Start of Data for the task

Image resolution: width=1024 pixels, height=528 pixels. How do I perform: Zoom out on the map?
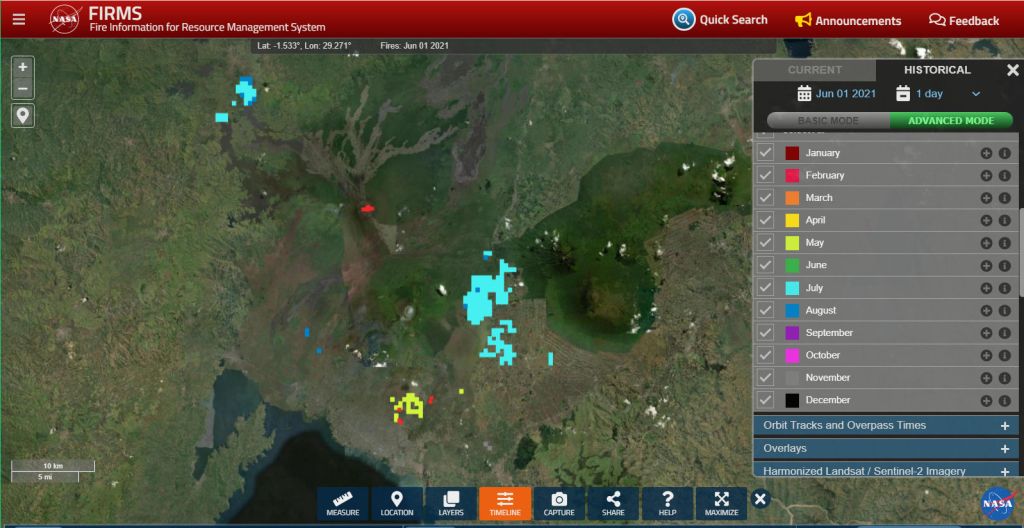pos(23,90)
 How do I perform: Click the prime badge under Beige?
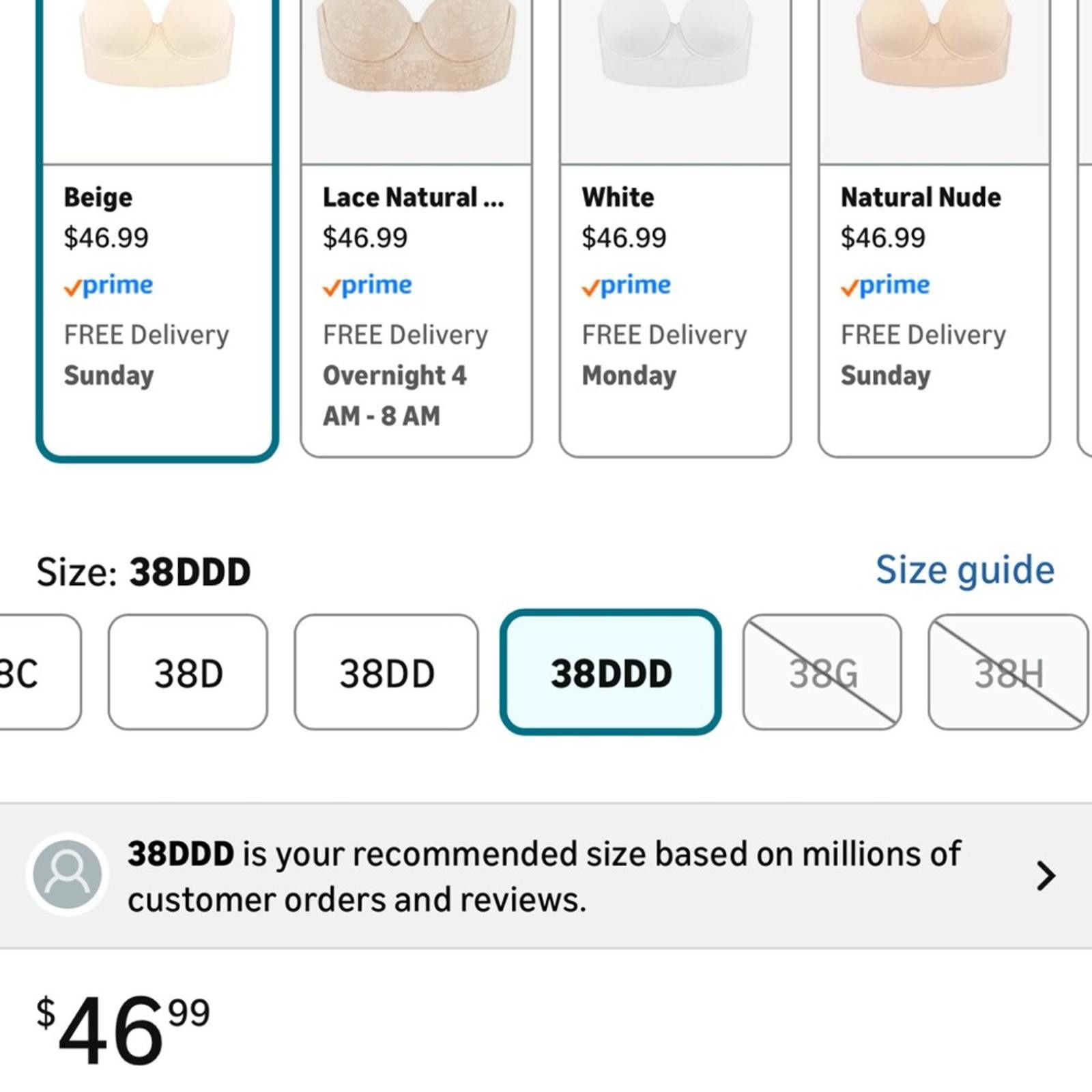point(109,285)
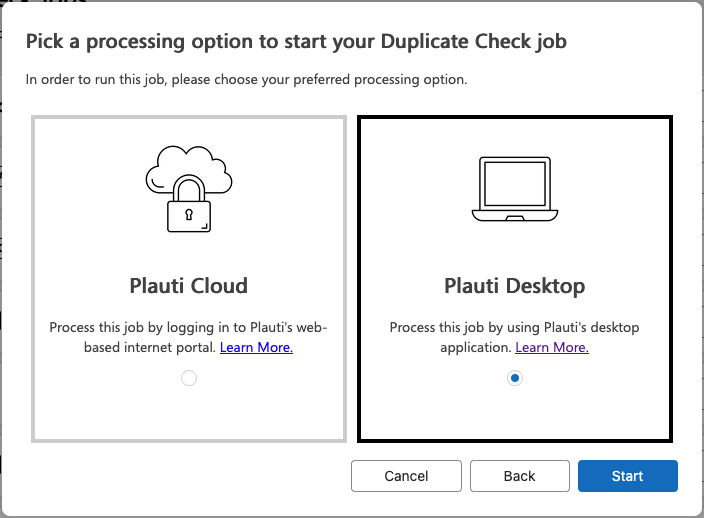Image resolution: width=704 pixels, height=518 pixels.
Task: Open Learn More link for Plauti Cloud
Action: [x=256, y=347]
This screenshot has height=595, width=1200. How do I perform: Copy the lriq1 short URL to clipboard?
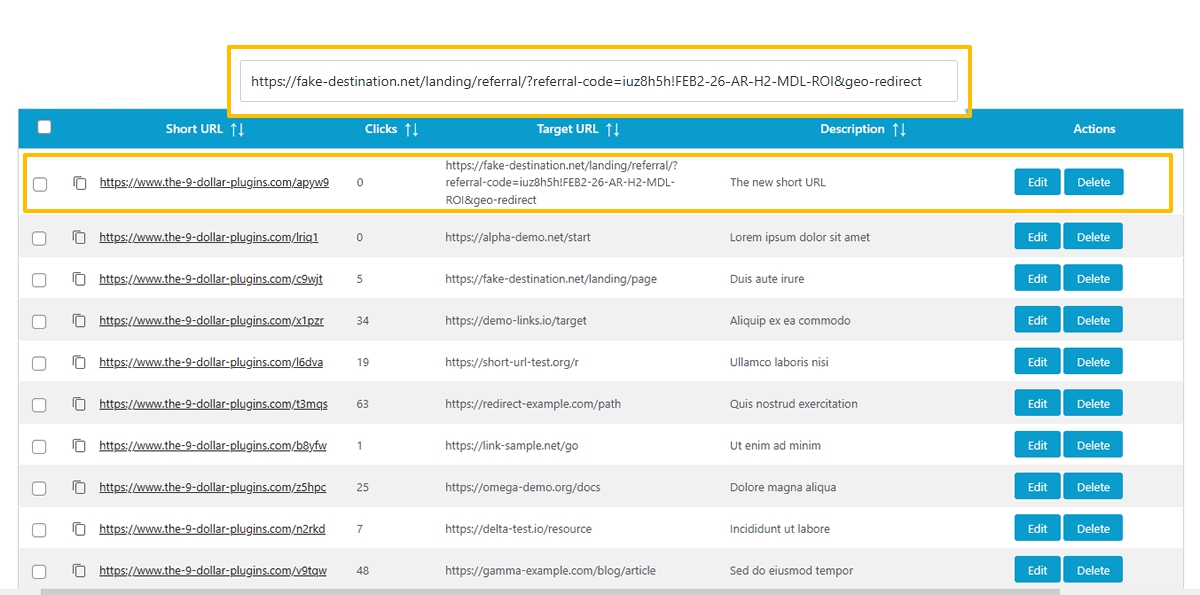coord(79,236)
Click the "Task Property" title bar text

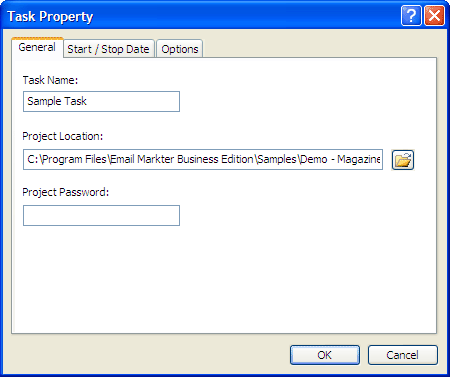pyautogui.click(x=50, y=16)
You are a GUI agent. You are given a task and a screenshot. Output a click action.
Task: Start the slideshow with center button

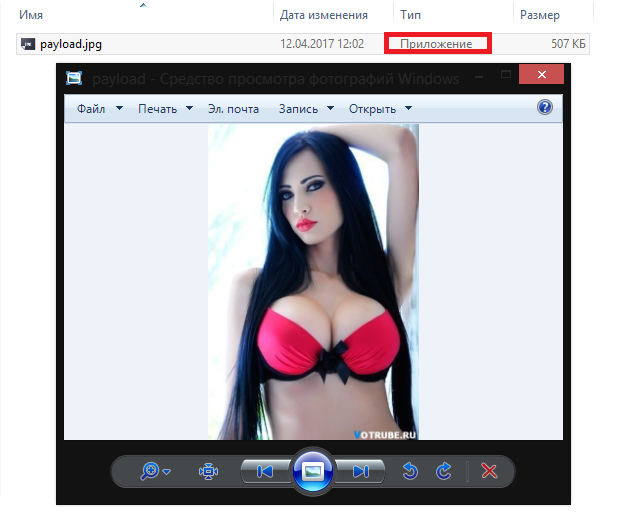tap(312, 471)
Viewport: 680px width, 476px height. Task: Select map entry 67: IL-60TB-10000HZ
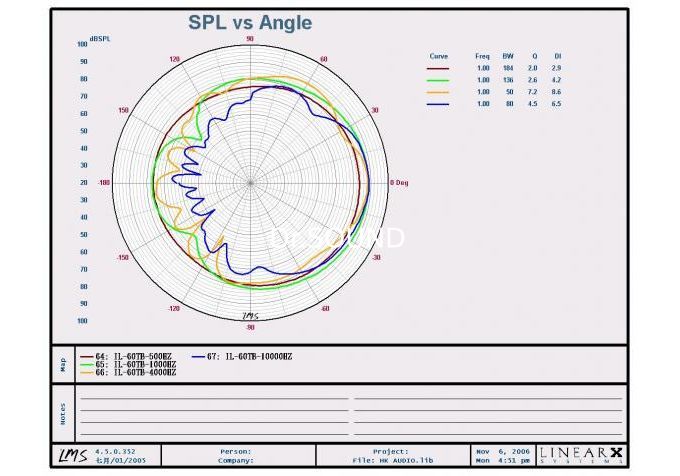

End of Data for the task

## [Prompt]
Images are to be omitted; everything else in the records is to be transcribed exactly.

## [Answer section]
Image resolution: width=1024 pixels, height=528 pixels. How do I perform: Zoom out on the map?
pos(23,90)
 How do I perform: Click the prime badge under Beige?
point(109,285)
Image resolution: width=704 pixels, height=518 pixels.
Task: Open Learn More link for Plauti Cloud
Action: [x=256, y=347]
This screenshot has height=595, width=1200. How do I perform: Copy the lriq1 short URL to clipboard?
coord(79,236)
Click the "Task Property" title bar text

pyautogui.click(x=50, y=16)
You are a GUI agent. You are given a task and a screenshot. Output a click action.
Task: Start the slideshow with center button

tap(312, 471)
Viewport: 680px width, 476px height. Task: Select map entry 67: IL-60TB-10000HZ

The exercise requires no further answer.